Close has had an abiding interest in youth and in fostering interaction between people of different cultures. Andrew Lam left biochemistry behind for good after Close read an essay he’d written about his refugee experience and then published it. He went on to write many more, along with three books, and to join the staff, where he remained almost until the end as an editor helping manage the NAM website. Fariba Nawa had a similar experience with her first assignment. The Afghan refugee from Fremont went to San Francisco’s Mission district for a story on why kids join gangs.

Norteños and Sureños

“I hung out in Dolores Park and talked to Norteños and Sureños, trying to understand kids from El Salvador,” Nawa said. The piece was published in the inaugural issue of YO! and Nawa became one of its editors, as well as an editor at the Logan High School newspaper.

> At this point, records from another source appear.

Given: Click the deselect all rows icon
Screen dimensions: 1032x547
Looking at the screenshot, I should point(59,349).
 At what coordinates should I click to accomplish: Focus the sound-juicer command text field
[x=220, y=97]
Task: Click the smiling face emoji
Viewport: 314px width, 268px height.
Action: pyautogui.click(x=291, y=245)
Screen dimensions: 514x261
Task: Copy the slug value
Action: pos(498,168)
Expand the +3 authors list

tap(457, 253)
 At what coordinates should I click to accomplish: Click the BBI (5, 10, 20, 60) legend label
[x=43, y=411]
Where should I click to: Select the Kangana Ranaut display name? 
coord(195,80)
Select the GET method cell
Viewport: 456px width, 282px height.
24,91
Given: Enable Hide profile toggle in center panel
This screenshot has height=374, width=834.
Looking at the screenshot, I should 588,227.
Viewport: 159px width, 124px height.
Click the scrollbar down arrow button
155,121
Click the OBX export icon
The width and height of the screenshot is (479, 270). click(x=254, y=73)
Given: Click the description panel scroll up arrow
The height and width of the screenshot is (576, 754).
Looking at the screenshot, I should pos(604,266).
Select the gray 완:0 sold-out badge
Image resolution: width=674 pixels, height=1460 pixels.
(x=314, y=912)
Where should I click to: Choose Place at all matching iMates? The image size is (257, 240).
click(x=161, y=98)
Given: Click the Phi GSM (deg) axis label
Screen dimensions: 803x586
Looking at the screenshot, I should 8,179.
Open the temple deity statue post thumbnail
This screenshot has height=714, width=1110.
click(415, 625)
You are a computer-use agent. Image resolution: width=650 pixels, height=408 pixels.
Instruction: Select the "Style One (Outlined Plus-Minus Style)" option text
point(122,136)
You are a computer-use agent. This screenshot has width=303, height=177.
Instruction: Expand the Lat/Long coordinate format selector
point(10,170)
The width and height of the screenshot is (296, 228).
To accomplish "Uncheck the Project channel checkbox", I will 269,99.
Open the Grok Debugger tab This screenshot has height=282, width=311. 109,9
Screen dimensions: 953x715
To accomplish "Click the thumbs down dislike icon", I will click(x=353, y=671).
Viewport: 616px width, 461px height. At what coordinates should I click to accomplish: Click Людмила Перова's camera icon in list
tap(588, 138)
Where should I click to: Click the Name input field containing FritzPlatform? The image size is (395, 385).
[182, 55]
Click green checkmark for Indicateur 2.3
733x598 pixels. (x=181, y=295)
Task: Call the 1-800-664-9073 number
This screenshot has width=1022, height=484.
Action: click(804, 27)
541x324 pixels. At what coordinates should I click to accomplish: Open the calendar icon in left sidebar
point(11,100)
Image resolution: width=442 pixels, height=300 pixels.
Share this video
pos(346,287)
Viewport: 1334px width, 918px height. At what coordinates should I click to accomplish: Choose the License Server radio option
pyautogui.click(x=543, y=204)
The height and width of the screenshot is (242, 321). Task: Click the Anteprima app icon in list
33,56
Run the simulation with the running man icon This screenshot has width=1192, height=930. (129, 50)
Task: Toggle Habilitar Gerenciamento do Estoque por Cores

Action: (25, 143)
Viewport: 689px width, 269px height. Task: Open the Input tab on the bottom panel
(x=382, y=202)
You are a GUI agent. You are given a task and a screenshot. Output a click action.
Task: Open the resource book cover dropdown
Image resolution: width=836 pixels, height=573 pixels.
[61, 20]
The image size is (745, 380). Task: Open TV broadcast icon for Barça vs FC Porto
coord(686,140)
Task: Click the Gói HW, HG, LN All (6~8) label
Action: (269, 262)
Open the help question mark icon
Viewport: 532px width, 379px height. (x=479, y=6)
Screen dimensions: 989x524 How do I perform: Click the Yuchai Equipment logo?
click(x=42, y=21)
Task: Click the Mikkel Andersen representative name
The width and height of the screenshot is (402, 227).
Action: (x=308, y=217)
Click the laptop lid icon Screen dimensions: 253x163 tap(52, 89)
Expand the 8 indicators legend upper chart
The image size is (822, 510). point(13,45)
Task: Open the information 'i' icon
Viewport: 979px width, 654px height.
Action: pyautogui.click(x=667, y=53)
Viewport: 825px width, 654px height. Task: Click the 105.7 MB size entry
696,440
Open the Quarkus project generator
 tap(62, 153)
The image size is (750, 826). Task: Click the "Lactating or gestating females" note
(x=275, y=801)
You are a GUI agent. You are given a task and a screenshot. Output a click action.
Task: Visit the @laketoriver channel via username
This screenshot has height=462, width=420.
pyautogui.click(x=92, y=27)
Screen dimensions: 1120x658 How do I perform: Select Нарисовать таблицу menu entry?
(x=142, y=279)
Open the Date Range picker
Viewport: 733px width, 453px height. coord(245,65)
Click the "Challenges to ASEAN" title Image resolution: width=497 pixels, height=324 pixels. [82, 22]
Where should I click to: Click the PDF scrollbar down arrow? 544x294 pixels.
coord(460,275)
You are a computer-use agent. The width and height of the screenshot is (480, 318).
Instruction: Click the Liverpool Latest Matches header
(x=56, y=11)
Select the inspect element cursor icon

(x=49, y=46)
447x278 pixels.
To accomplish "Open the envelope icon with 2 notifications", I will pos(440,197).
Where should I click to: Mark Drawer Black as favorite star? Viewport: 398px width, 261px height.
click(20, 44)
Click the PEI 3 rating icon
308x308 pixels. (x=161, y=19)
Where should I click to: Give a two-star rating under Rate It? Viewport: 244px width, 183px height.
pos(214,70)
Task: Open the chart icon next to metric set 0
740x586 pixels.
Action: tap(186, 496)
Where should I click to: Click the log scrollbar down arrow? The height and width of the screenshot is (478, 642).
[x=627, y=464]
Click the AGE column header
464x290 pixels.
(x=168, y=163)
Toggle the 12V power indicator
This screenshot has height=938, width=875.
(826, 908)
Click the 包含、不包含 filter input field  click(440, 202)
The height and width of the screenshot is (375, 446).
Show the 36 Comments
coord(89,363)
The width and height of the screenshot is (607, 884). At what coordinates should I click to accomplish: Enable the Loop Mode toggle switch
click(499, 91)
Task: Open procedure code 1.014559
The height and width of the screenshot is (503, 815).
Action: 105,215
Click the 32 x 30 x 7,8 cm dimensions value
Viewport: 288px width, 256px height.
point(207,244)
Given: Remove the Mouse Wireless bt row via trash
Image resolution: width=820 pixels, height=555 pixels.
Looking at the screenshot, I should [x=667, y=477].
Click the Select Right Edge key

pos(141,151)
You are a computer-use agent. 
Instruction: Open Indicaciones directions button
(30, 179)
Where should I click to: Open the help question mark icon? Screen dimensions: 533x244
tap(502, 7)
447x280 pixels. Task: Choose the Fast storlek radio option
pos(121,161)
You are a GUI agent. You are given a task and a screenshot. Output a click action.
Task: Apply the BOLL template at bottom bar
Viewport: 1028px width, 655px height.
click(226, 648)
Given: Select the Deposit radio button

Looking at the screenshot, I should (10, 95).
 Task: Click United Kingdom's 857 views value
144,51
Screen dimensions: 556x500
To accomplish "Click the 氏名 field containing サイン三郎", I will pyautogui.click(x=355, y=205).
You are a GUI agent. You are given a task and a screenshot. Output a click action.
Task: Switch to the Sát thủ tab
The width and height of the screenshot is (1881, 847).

In early 1991, Nawa, still in high school, wrote an op-ed for PNS about anti-Muslim discrimination that erupted after the Gulf War. It was published in the San Jose Mercury News. “I was ecstatic,” she said – and hooked on the field of journalism.

Today, Nawa is a foreign correspondent based in Istanbul and has written for scores of publications. She has published one book and is at work on another. She credits Close for unflagging support and tough-minded editing.

“I’m disappointed that New America has died,” Nawa said by phone from Istanbul. “But it isn’t dead to me because the people — we are still here. The people Sandy supported and advised are still producing the kind of work she taught us to produce. I have this inner voice in my head: ‘Would Sandy like this? Would Sandy approve? Is it too wishy-washy?'”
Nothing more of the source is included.